▶ _Exercise prompt_: Copy out every line of text in the listing below, word for word, leaving out the pictures.
>>
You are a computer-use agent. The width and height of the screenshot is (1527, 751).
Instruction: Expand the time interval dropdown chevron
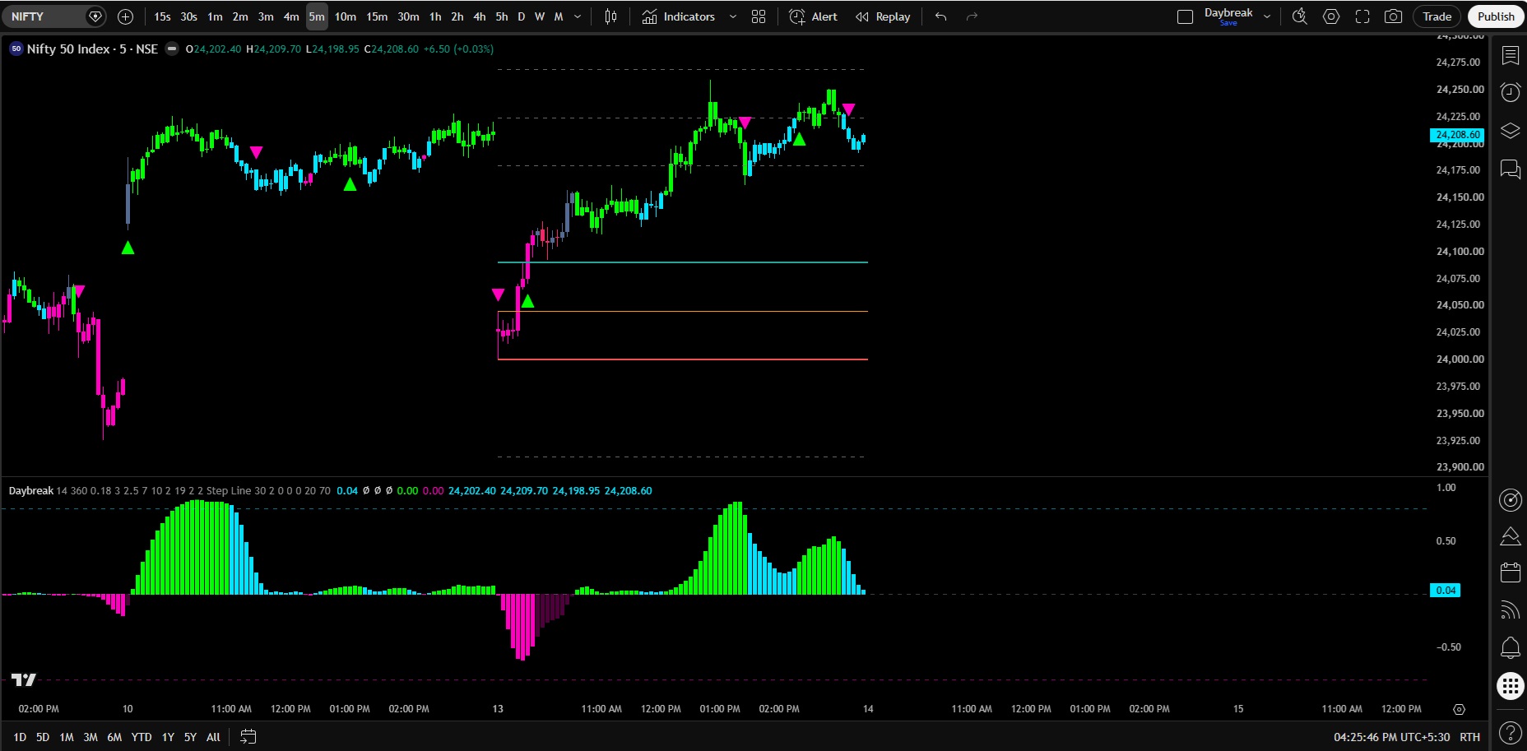[x=578, y=16]
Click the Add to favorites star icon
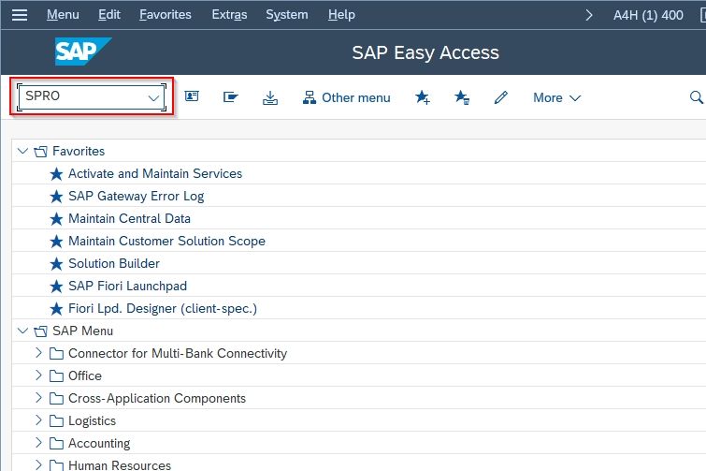The width and height of the screenshot is (706, 471). (x=423, y=96)
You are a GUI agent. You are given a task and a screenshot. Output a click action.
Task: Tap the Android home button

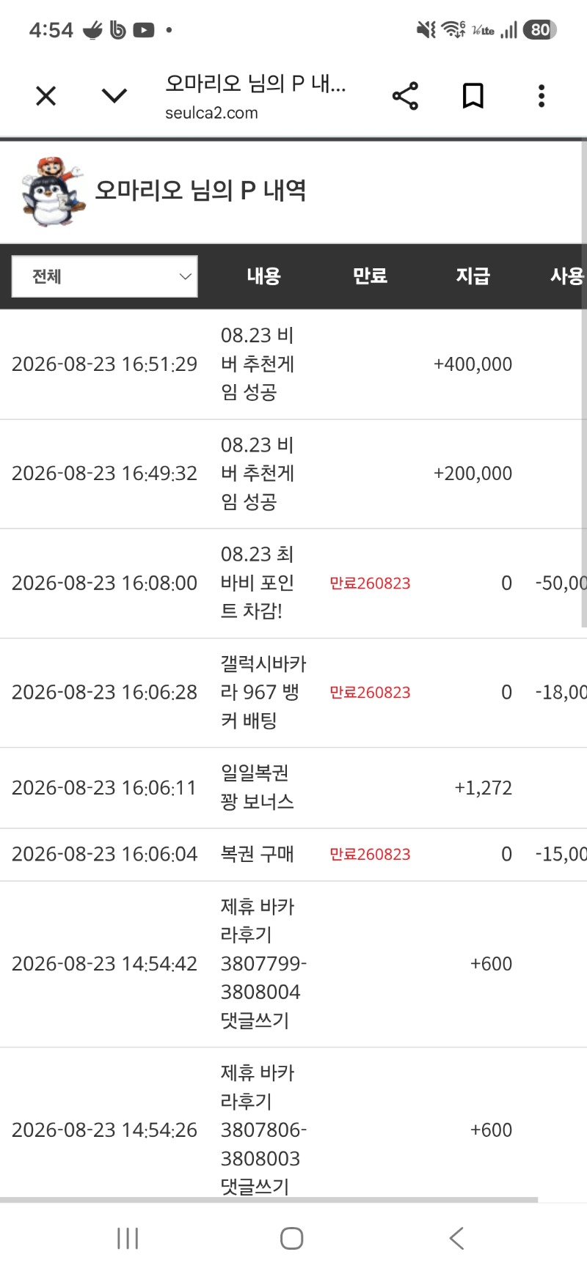(292, 1239)
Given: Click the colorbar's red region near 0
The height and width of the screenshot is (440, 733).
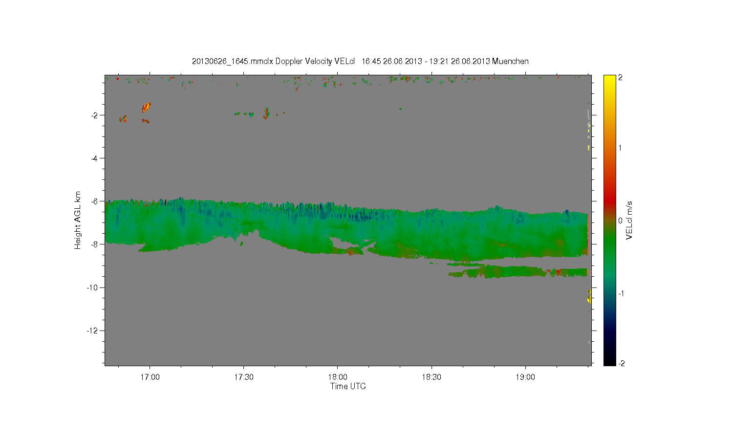Looking at the screenshot, I should pos(609,201).
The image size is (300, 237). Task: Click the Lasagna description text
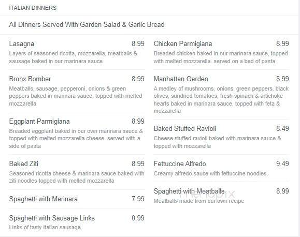click(x=73, y=57)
<<
▶ _Response for this exercise_:
You are a computer-use agent. The width and height of the screenshot is (1527, 751).
Instruction: Expand the time interval dropdown chevron
[x=578, y=16]
Click the Add to favorites star icon
The width and height of the screenshot is (706, 471). (x=423, y=96)
You are a GUI agent. You are given a task and a screenshot. Output a click action.
Task: Tap the Android home button

(292, 1239)
Given: Click the colorbar's red region near 0
The height and width of the screenshot is (440, 733).
Looking at the screenshot, I should pos(609,201).
The image size is (300, 237). Task: Click the Lasagna description text
click(x=73, y=57)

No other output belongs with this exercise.